_What is asked_
Copy the passage below about the three controlled buys word for word, in full.

_Given text_
◆ ◆ ◆ ◆ ◆
Sergeant Terestre described three controlled buys made by the Informant and conducted by the Boston Police Department. Id. at 2-3. The buys occurred at 9 Brinsley Street on the first week of September 2010, during the third week of September 2010, and within the 72 hours immediately preceding the request for the search warrant.2 Id.
On each of the three control buys, the Boston Police Department first searched the Informant to ensure s/he was not then in possession of drugs; provided the Informant with money to purchase drugs; kept the Informant under visual surveillance from that point until s/he reached 9 Brinsley Street; saw the Informant meet on the porch with a black male (positively identified as Dedrick on the third occasion) and then enter the building; saw the Informant emerge from 9 Brinsley Street some minutes later; kept the Informant under continuous surveillance until s/he arrived at a prearranged location; received from the Informant a plastic bag containing what appeared to be crack cocaine; received a narrative from the Informant regarding the purchase of the crack from *487Dedrick; and then again searched the Informant to ensure that s/he had no money. Id. at 2-3.
During the first controlled buy, the police observed the Informant on the front porch of 9 Brinsley Street speaking with a black male and entering the exterior door at that address with this same male. Id. at 2. After the controlled buy the Informant turned over to Police Officer Rogers a plastic bag of cocaine purchased at 9 Brinsley Street. Id. The Informant stated that s/he met a man named “C-Dog” on the front porch and they walked together into the building. Id. Then C-Dog told the Informant to wait in the hallway just inside the outer doorway. Id. C-Dog walked upstairs to the second floor hallway and into Apartment # 2. Id. When C-Dog returned from Apartment # 2, he removed a plastic bag with cocaine from his pants pocket and handed it to the Informant, who then paid and left the building. Id.
◆ ◆ ◆ ◆ ◆
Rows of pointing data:

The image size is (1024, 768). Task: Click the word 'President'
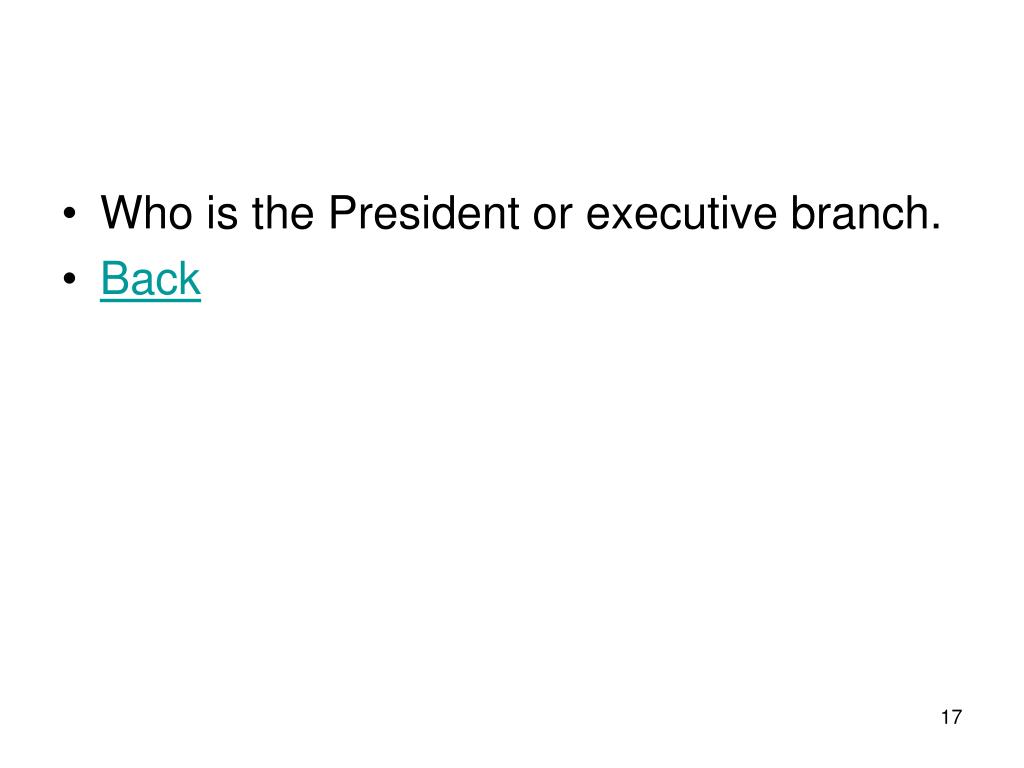click(x=423, y=212)
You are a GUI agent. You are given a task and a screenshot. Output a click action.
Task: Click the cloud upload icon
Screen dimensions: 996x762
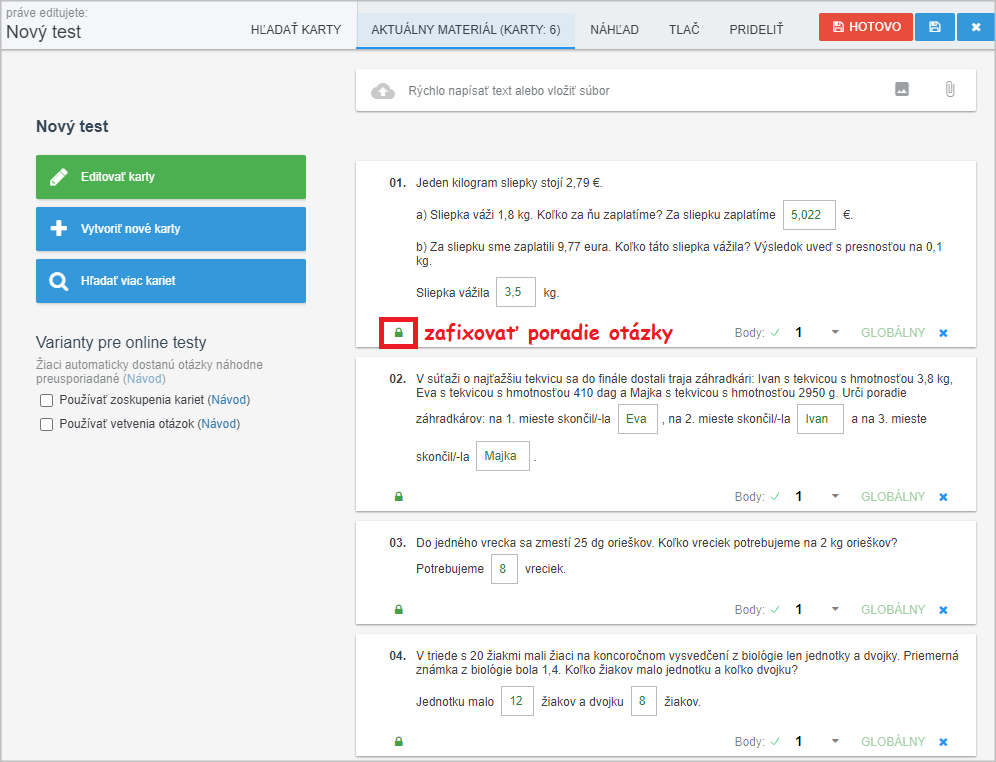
◆ ◆ ◆ ◆ ◆
_Output below_
Sergeant Terestre described three controlled buys made by the Informant and conducted by the Boston Police Department. Id. at 2-3. The buys occurred at 9 Brinsley Street on the first week of September 2010, during the third week of September 2010, and within the 72 hours immediately preceding the request for the search warrant.2 Id.
On each of the three control buys, the Boston Police Department first searched the Informant to ensure s/he was not then in possession of drugs; provided the Informant with money to purchase drugs; kept the Informant under visual surveillance from that point until s/he reached 9 Brinsley Street; saw the Informant meet on the porch with a black male (positively identified as Dedrick on the third occasion) and then enter the building; saw the Informant emerge from 9 Brinsley Street some minutes later; kept the Informant under continuous surveillance until s/he arrived at a prearranged location; received from the Informant a plastic bag containing what appeared to be crack cocaine; received a narrative from the Informant regarding the purchase of the crack from *487Dedrick; and then again searched the Informant to ensure that s/he had no money. Id. at 2-3.
During the first controlled buy, the police observed the Informant on the front porch of 9 Brinsley Street speaking with a black male and entering the exterior door at that address with this same male. Id. at 2. After the controlled buy the Informant turned over to Police Officer Rogers a plastic bag of cocaine purchased at 9 Brinsley Street. Id. The Informant stated that s/he met a man named “C-Dog” on the front porch and they walked together into the building. Id. Then C-Dog told the Informant to wait in the hallway just inside the outer doorway. Id. C-Dog walked upstairs to the second floor hallway and into Apartment # 2. Id. When C-Dog returned from Apartment # 2, he removed a plastic bag with cocaine from his pants pocket and handed it to the Informant, who then paid and left the building. Id.